“Ye olde” is pronounced “the old.”
The next time you visit Ye Olde Shoppe or Ye Olde Taverne, you should know that the pronunciation of “ye” is actually just the boring, modern “the.” Way back in ye days of Old English — the earliest form of English, spoken from 450 CE to 1100 CE — the alphabet had some letters unfamiliar to us today. Starting in the seventh century CE, Christian missionaries began bringing the Latin alphabet with them to the British Isles, which slowly started to replace the runic script used before then. But a few of the older runes were integrated into what became a hybrid alphabet, including thorn (þ), which was pronounced “th.”
Until the Late Middle English period (beginning around 1450 CE), one common spelling of the word “the” was “þe,” particularly when the word was used at the beginning of a sentence. Over time, Middle English speakers began writing “þ” in a way that looked a little more like a “Y,” and once the printing press was invented, printers started just using “Y” to represent the character, especially when converting older written documents to typed ones. By then, “th” was also being used to represent the sound (the letter combination dates all the way back to ancient Rome), and it eventually took over the letter “Y” in the spelling of the word.

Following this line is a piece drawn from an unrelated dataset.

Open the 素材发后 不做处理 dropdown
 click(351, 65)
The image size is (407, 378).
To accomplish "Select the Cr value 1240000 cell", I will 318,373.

“Ye,” meaning “the,” reentered the popular lexicon with its modern pronunciation around 1850 as a gimmick for businesses that were trying to appear old, a usage that still persists today in business names such as Ye Olde Curiosity Shoppe. Soon after, “ye olde” also became a figure of speech for describing anything as archaic; one of the earliest uses referenced in the Oxford English Dictionary is a magazine article that describes a character as “ye olde fogie.”